$200 reward for help on looking at “blind spots” in endometriosis

Dan Martin MD is seeking help in looking at “blind spots” in his data base on literature needed for clinical decisions when treating endometriosis.

There is a US$200 reward for peer reviewed, published, articles that are abstracted in PubMed, which show statistically significant difference in outcomes (pain, tenderness, fertility, change in appearance, or other outcomes) of surgery or medical therapy.

These must be based on histology that is positive compared with histology that is negative for visually diagnosed endometriotic lesions in humans. See Walter et al [1] for comparison study.

Decisions on endometriosis therapy are based on several definitions that are not always related. This can lead to application of data based on any appearance definition to patients who have a specific appearance or a histologic definition.

  1. This is not an evidence based or scientific based approach.
  2. It may lead to inappropriate therapy.
  3. A concentration on biopsy positive patients implies that we can ignore or discount patients who have a laparoscopic diagnosis of endometriosis but have histologically negative biopsies.

There is a large body of literature on accuracy of confirmation of endometriosis but not a corresponding literature on the accuracy of histologic diagnosis of other peritoneal and pelvic abnormalities. This can contribute to:

  1. Identification of psammoma bodies, endosalpingiosis, Walthard Rests, low malignant potential tumor, and other pathology as endometriosis.
  2. An assumption that if we think it is endometriosis then other significant pathology is not present.
  3. Possibly diagnosing cancer as endometriosis when biopsies are not done.

Data to support the use of biopsy to confirm management of endometriosis is missing

The use of biopsy results to confirm endometriosis is pleasing from a theoretical level regarding accuracy. But there is no data to support the use of biopsy to confirm endometriosis for patient management. This is contrasted with the use of biopsies to clarify other look-a-like diseases.
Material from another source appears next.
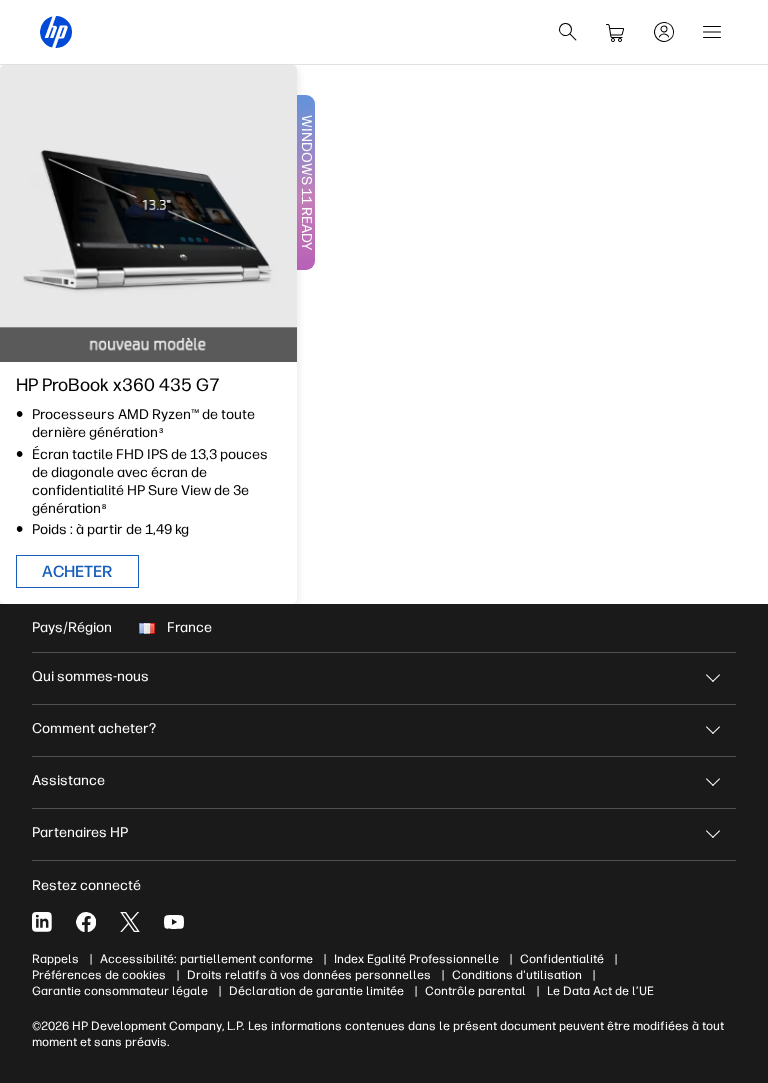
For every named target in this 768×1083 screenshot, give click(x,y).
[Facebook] (86, 922)
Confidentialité (562, 959)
Dr Martin needs peer reviewed, published articles that are abstracted in PubMed. These need to show statistically significant difference in outcomes (pain, tenderness, fertility, change in appearance or other outcomes) of surgery or medical therapy based on histology that is positive as compared with histology that is negative for endometriosis.

$200 reward for papers

There is a $200 reward to the first physician to send any paper that is not listed on Dr Martin’s website. There will be as many rewards as there are papers.

Dr Martin also needs additional articles that study endometriosis histology and include the histology for both endometriosis and other lesions in the same article. The only reward for those will be his thanks. If the article is not in English, an English translation of the abstract and of the statistical analysis is needed. The citation for the articles and the names of those who win the money will be posted on his website, which also carries a list of papers already recognised.

Reference
  1. Walter AJ, et al. Endometriosis: correlation between histologic and visual findings at laparoscopy. Am J Obstet Gynecol 2001;184(7):1407-11.